A paixão deles explodiu no quarto apertado de Aylan, entre esquemas estelares projetados nas paredes. Foi um contraste de suavidade e força, de toques hesitantes e mãos decididas. Foi silencioso e intenso, um universo de sensações contido entre quatro paredes de metal, onde o único som era a respiração ofegante e o zumbido distante dos geradores da estação.

Mas os caminhos estelares são cruéis. A quarentena acabou. A missão de Chezortizz, uma dívida de honor que ela não podia ignorar, a chamava para um sistema distante. O navio de Aylan, com sua equipe de mapeamento, partia na direção oposta, em direção ao vazio silencioso entre galáxias.

A despedida foi no mesmo corredor onde se encontraram. Não havia lágrimas dramáticas, apenas uma tristeza profunda e quieta.

“Eu não tenho um porto”, sussurrou Chezortizz, sua testa encostada na de Aylan. “Minha vida é voar e lutar.”

“E eu não tenho raízes”, Aylan respondeu, sua voz firme mas seus olhos brilhando. “Minha vida é calcular trajetórias.”

Eles trocaram não promessas impossíveis, mas coordenadas. Aylan deu a Chezortizz um pequeno cristal de dados. “São as coordenadas do Coração de Nyx”, ela explicou. “Um ponto instável, bonito e perigoso no espaço. É… minha estrela favorita. Sempre estarei mapeando seus arredores.”

Chezortizz colocou na mão de Aylan um fragmento de sua própria placa de identificação, aquecido pelo contato com sua pele. “Aço de minha primeira nave. Ele sempre aponta para o norte magnético do meu sistema natal. Onde quer que eu esteja.”

Eles se separaram. O universo é vasto, frio e indiferente.

Mas uma vez por ciclo estelar, em um dia arbitrário que ambos marcaram, duas pequenas naves se encontram. Às vezes é em uma estação empoeirada, outras vezes é em órbita de um planeta colorido. É sempre breve. Um jantar. Uma noite. Um toque.

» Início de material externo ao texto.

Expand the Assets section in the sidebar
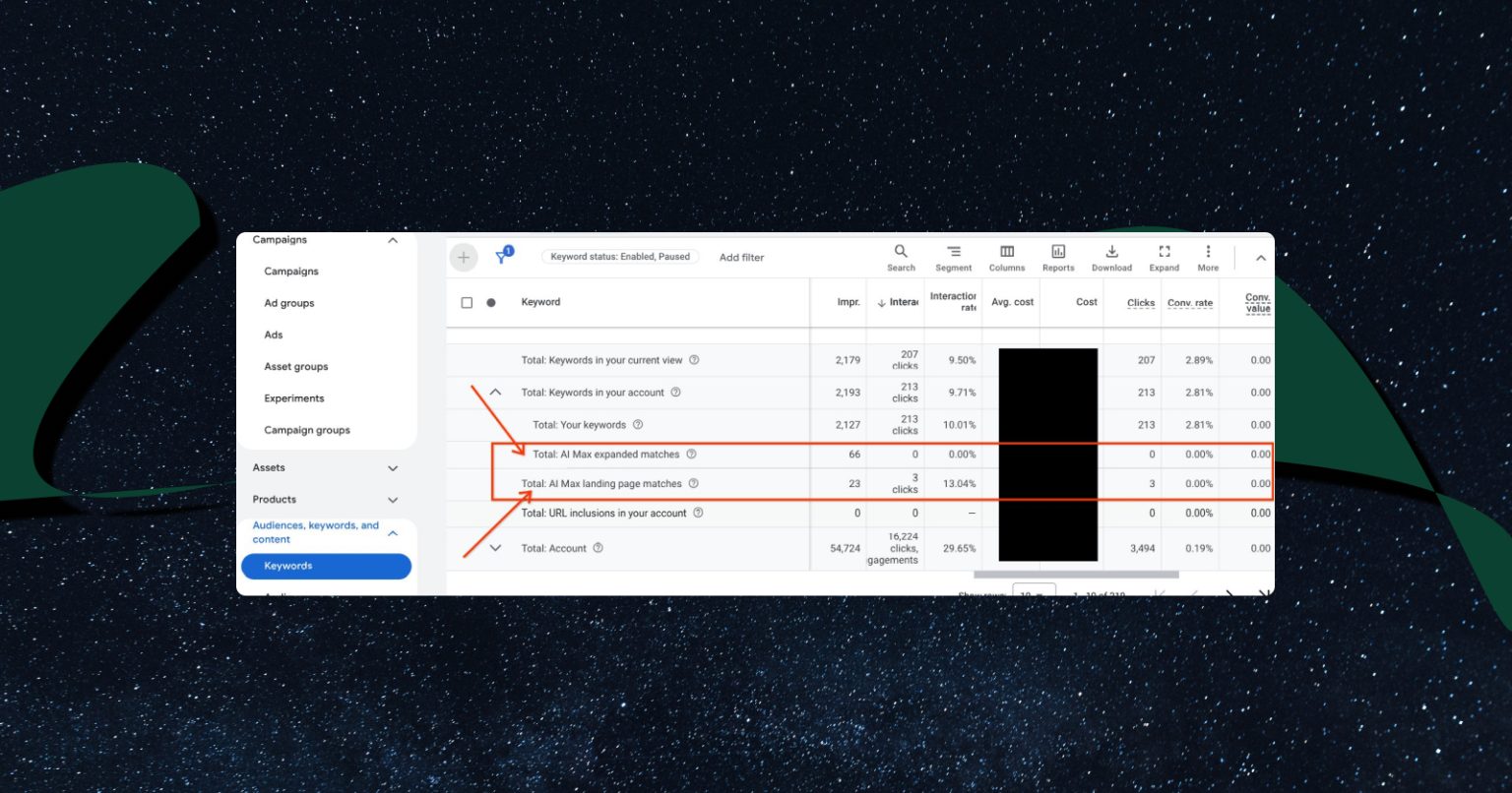Screen dimensions: 1512x793 click(x=392, y=468)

Aylan Lust ainda mapea abismos. Chezortizz ainda luta em guerras que não são suas. Eles não têm um futuro comum. Mas eles têm um ponto no espaço e no tempo, uma coordenada compartilhada no caos do cosmos, onde, por algumas horas, o amor não é uma história grandiosa, mas um porto temporário, perfeitamente mapeado, profundamente guardado. E, por enquanto, no imenso e frio universo, isso é mais que suficiente.